The plot of Heart of Darkness is heavily inspired by Conrad’s own visit to the Congo in 1890, he states that it is ‘experience pushed little (and only very little) beyond the actual facts of the case’ (Conrad, 1899 quoted in Baines, 1986, p.272) There he witnessed the brutal conditions that colonised people were living in under the barbaric colonial rule of Leopold II of Belgium. Conrad had travelled to Africa with the express intent of inspiration for his novels and was faced with the realities of colonialism, lifting the veil of mystery and adventure that enveloped ‘undiscovered’ regions of the continent. The treatment of the African interior as a ‘place to be explored’ is inherently a colonialist and orientalist concept, by mystifying the area as dangerous and untamed, writers such as Conrad play into the colonialist dogma of the ‘White Man’s Burden’ to ‘explore the unexplored’ and bring the unknown into the known. The consequence of this is the representation of the local people in a similar manner to the location itself, by association they are deemed not as subjects but as objects to be investigated and explored. This is seen in Heart of Darkness through the complete lack of ‘human expression’ on Africans (Achebe, 2010), an issue Achebe discusses at length in his critique. Achebe claims that Conrad portrays Africa as “the other world”, in contrast with Europe and therefore ‘civilisation’ (Achebe, 2010). This problematic ‘image of Africa’ created within Conrad’s work is, according to Achebe, not the fault of the author but Conrad nevertheless perpetuates colonialist stereotypes, presenting Africa as merely a ‘foil to Europe’ (Achebe, 2010).

Despite this critique, Heart of Darkness is still considered a classic in academic circles and is taught in institutions worldwide as retaining a rarely seen European critique of the colonial project as it was occurring. Whilst in the Congo, Conrad shared a room with Roger Casement a diplomat stationed within the Congo Free State to assess Leopold II’s rule. The Casement Report exposed the brutal realities of the country under the private ownership of the Belgian Monarch. Conrad’s shared sympathies with Casement can be seen within the novel in explicit anti-colonial sentiment, ‘The conquest of the earth, which mostly means the taking it away from those who have a different complexion or slightly flatter noses than ourselves, is not a pretty thing when you look into it too much’ (Conrad, 1973). This sentiment however, is not absolute. In this extract Conrad outlines colonialism as ‘not a pretty thing’ but notably not as unnecessary; To Conrad it is not that colonialism is itself an evil, but that specifically Leopold II’s private colonialism is overly brutal. By inference, Conrad implies the existence of not only an acceptable level of brutality but of an acceptable colonial project.
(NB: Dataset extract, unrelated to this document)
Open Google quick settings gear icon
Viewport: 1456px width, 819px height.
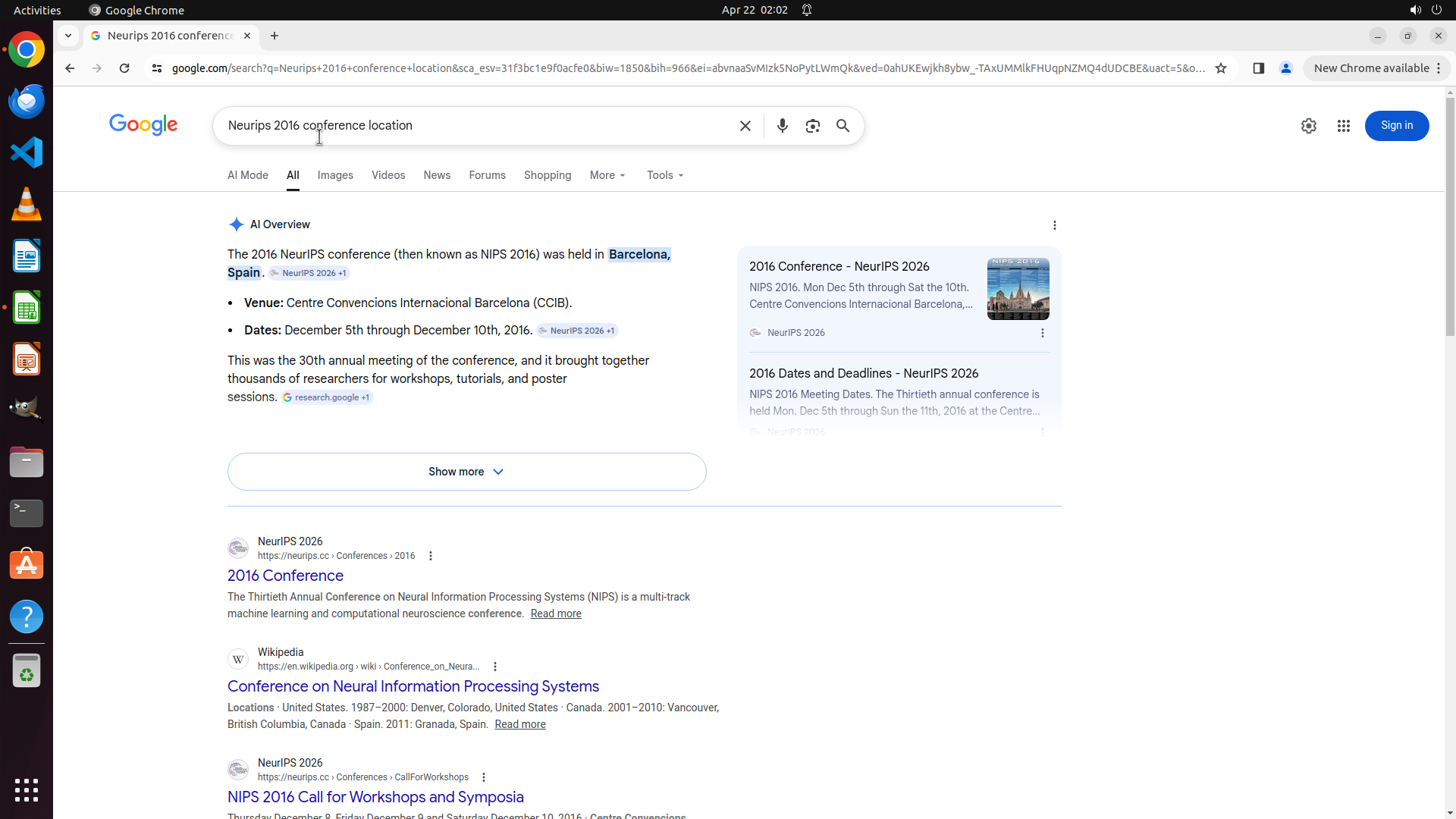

To conclude, Joseph Conrad’s Heart of Darkness contains an early European critique of colonialism but one that is quite narrow, reserving its criticism to the brutality of the Congo and leaving room for an ‘acceptable colonialism’ to occur. Chinua Achebe’s critique of the novel is especially prominent as his emphasis on the lack of humanity afforded to the colonised people within Conrad’s novel reveals his antipathy towards African people despite his perceived sympathies. Overall, Heart of Darkness remains useful as an account of the colonial barbarism that took place within the Congo Free State and also as a reminder of the importance of a critical analysis of literature considered integral to the European literary canon.

Thankyou for reading! I realise this is my first post in a while, I’m hoping to post more, I have a few essays ready to go but I want to be sure I’m happy with them before I post.

Bibliography

Achebe, C., 2010. An Image of Africa: Racism in Conrad’s Heart of Darkness. London: Penguin UK.

Baines, J., 1986. Joseph Conrad A Critical Biography. 3 ed. London: Penguin Books Ltd.

Conrad, J., 1973. Heart of Darkness. 1 ed. London: Penguin Books Ltd.

McLeod, J., 2010. Beginning Postcolonialism. 2 ed. Manchester: Manchester University Press.